Write out the listing exactly, dropping any picture it contains.

= = = =

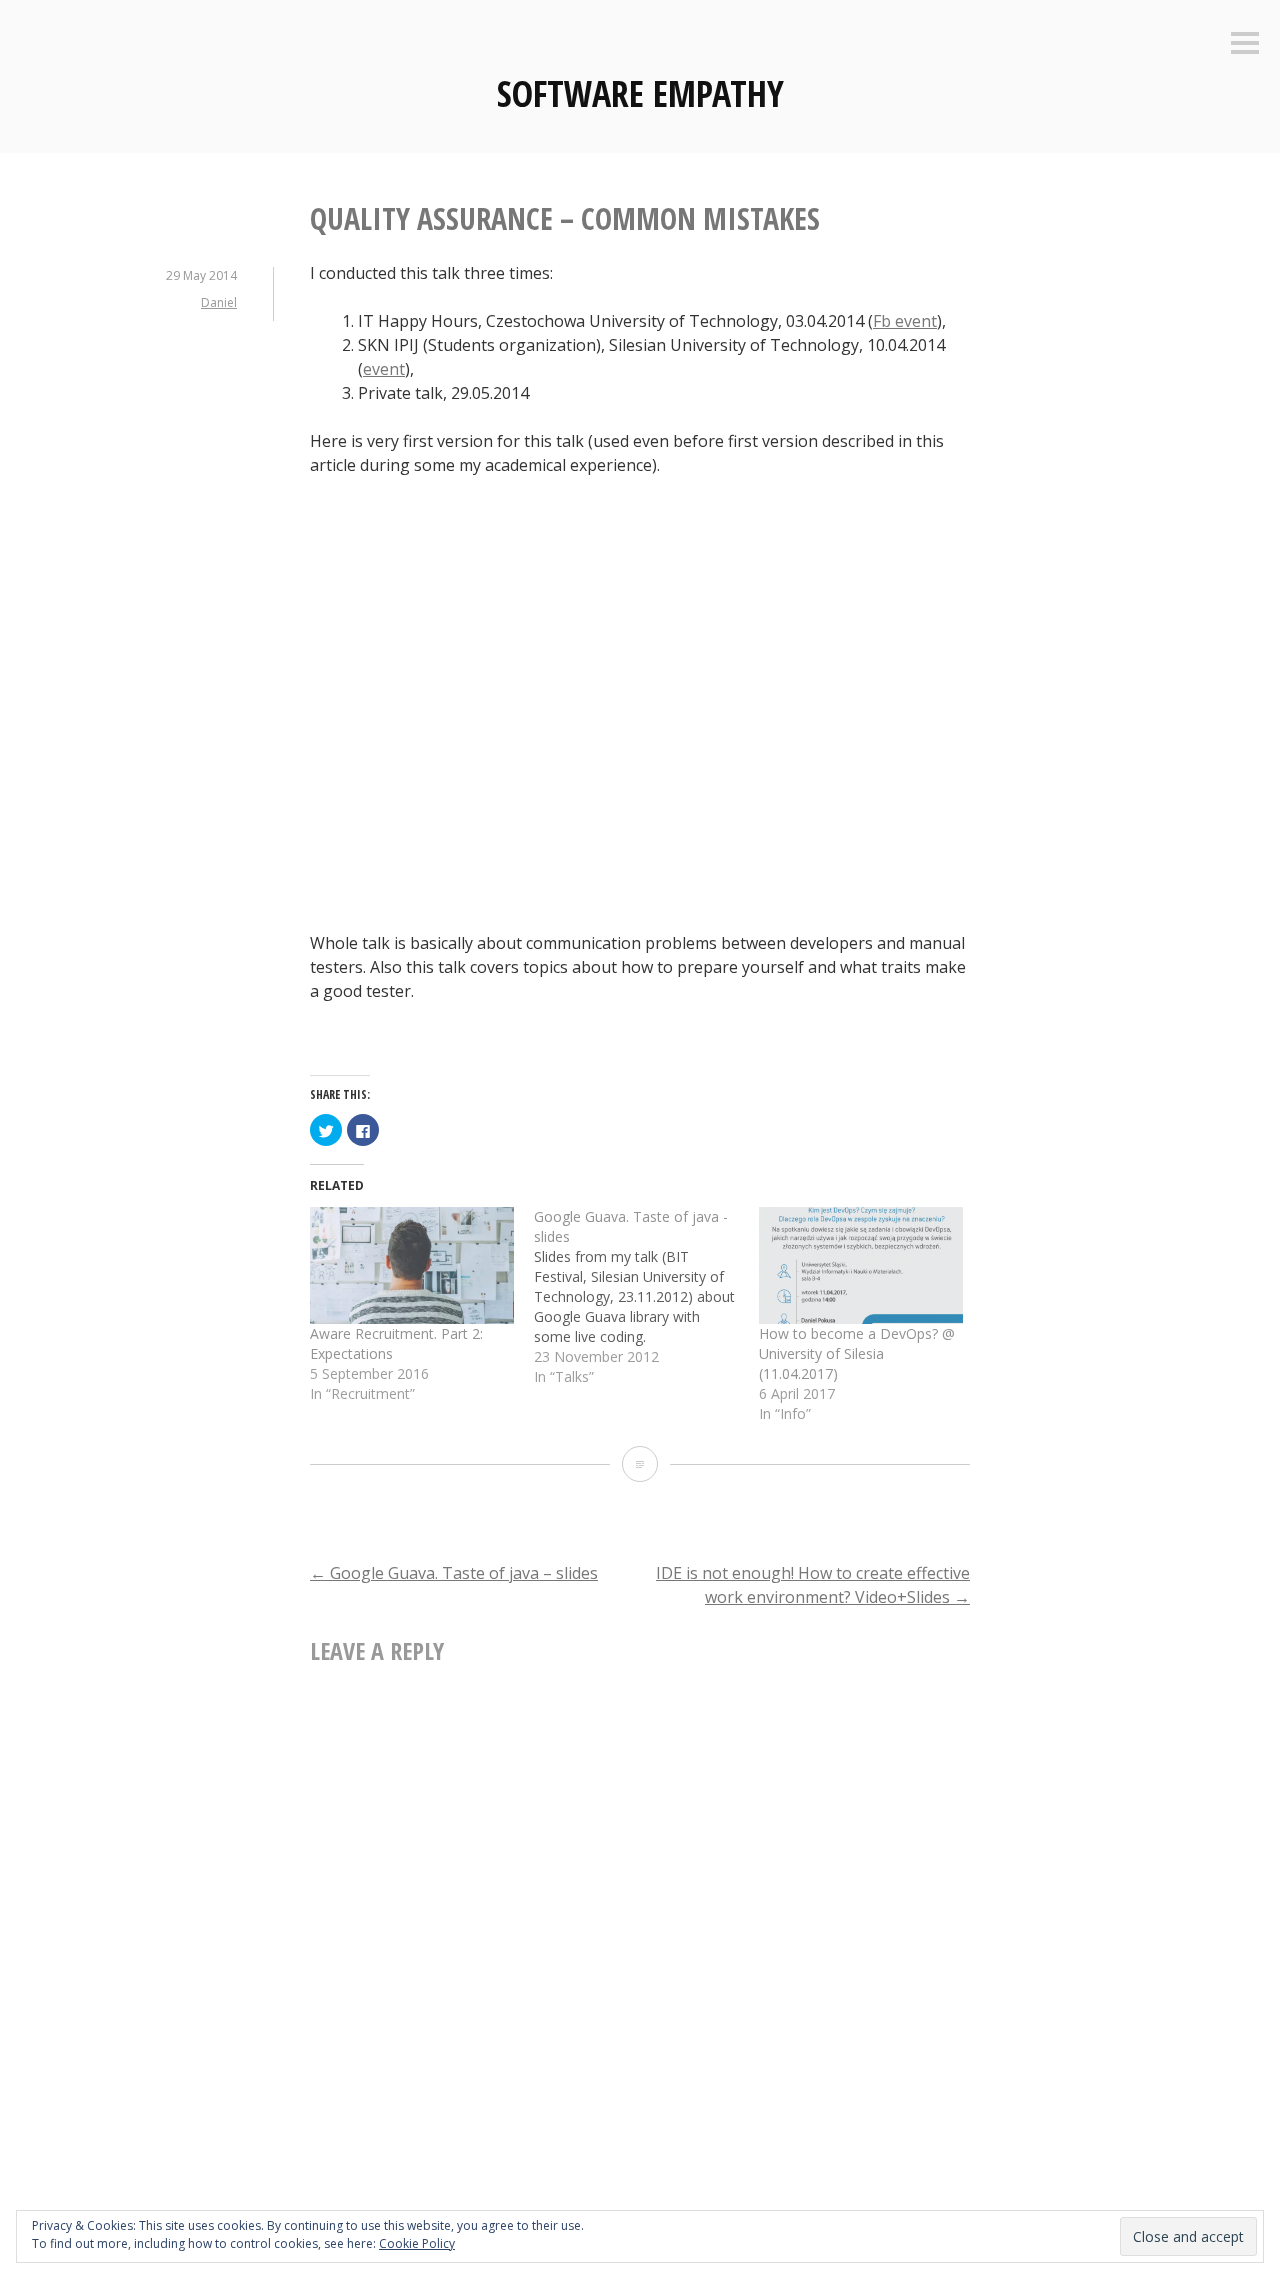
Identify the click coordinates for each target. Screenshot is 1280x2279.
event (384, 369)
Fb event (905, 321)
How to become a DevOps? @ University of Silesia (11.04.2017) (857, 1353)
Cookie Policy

= = = =

• _EXERCISE OUTPUT_:
Identify the click coordinates for each target. Screenshot is 1280x2279.
event (384, 369)
Fb event (905, 321)
How to become a DevOps? @ University of Silesia (11.04.2017) (857, 1353)
Cookie Policy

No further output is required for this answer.